Karides hem insanlar hem de diğer canlılar için bu kadar değerli bir besin kaynağı olunca bu türün avcılığının ve yetiştiriciliğinin yapılması da kaçınılmaz oluyor. Dünyanın farklı noktalarında, bölgenin özelliklerine göre odlukça farklı türde karidesin yetiştiriciliği yapılıyor. Aynı şekilde avcılık konusunda da bölge özellikleri büyük rol oynuyor. Bu lokasyon ve tür farklılığı ise karidesin tadı ve dokusunda önemli değişikliklere yol açıyor. Böylece ortaya bambaşka lezzetler çıkabiliyor.
Japonya başta olmak üzere Uzakdoğu kültüründe karidesin rolü çok büyük. İnsanlar neredeyse ulaşabildikleri her gün karides yiyorlar. Bu sıklık Avrupa ve Amerika’da biraz daha düşerken ülkemizde ise bolca karides bulunmasına rağmen, yüksek fiyatlı bir ürün olmasından dolayı tüketim sıklığı oldukça seyrek bir noktaya geliyor. Yine de Yunan ve Rum mutfağından etkilenen Türk mutfağında karidesin ve karides ile elde edilen ürünlerin önemli bir yer tuttuğunu söyleyebiliriz.

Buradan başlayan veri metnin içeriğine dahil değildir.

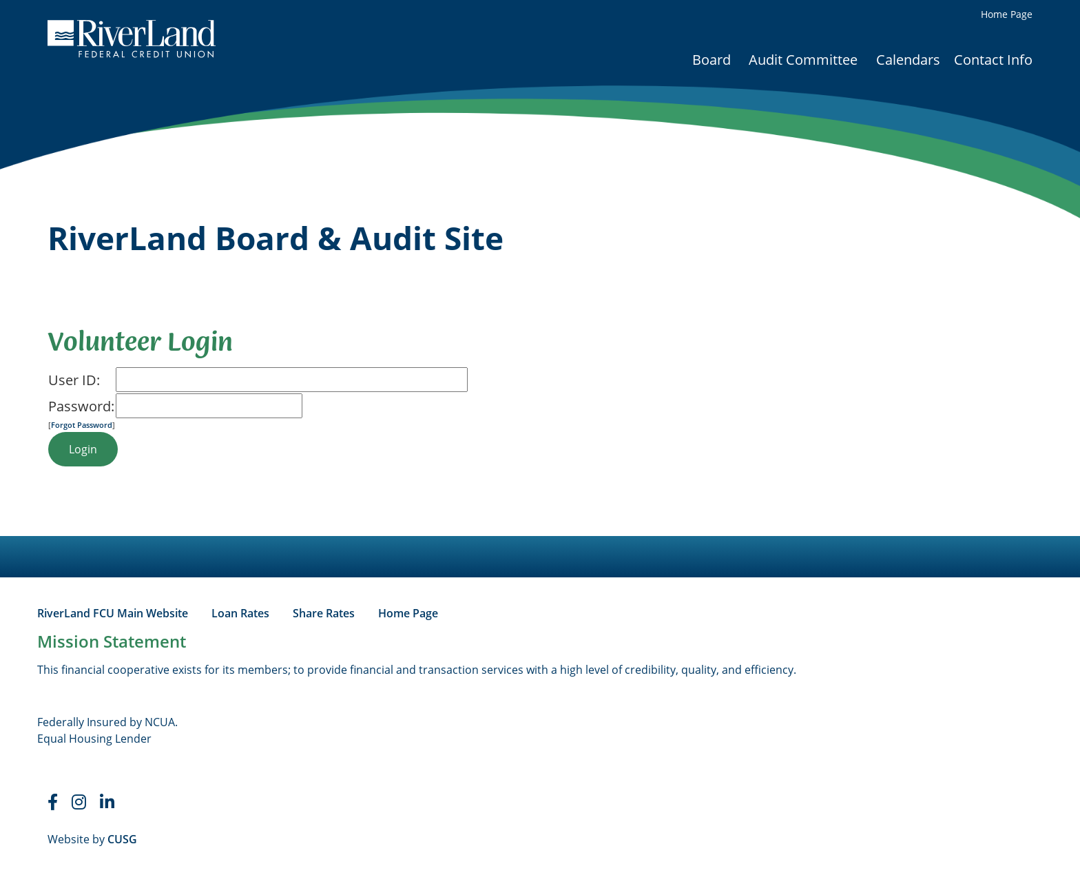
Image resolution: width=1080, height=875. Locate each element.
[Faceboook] (53, 802)
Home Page (1006, 14)
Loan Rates (240, 613)
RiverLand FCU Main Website (112, 613)
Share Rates (324, 613)
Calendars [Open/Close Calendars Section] (908, 59)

Karides lezzetinin yanında sağlık açısından da son derece faydalı bir gıda olarak ön plana çıkıyor. Karideste bulunan selenyum kanser gibi hastalıkların önlenmesinde rol oynuyor. İçerdiği karoten ise cildi yaşlanmaktan koruyor. Karidesin bunlar gibi daha pek çok faydası biliniyor.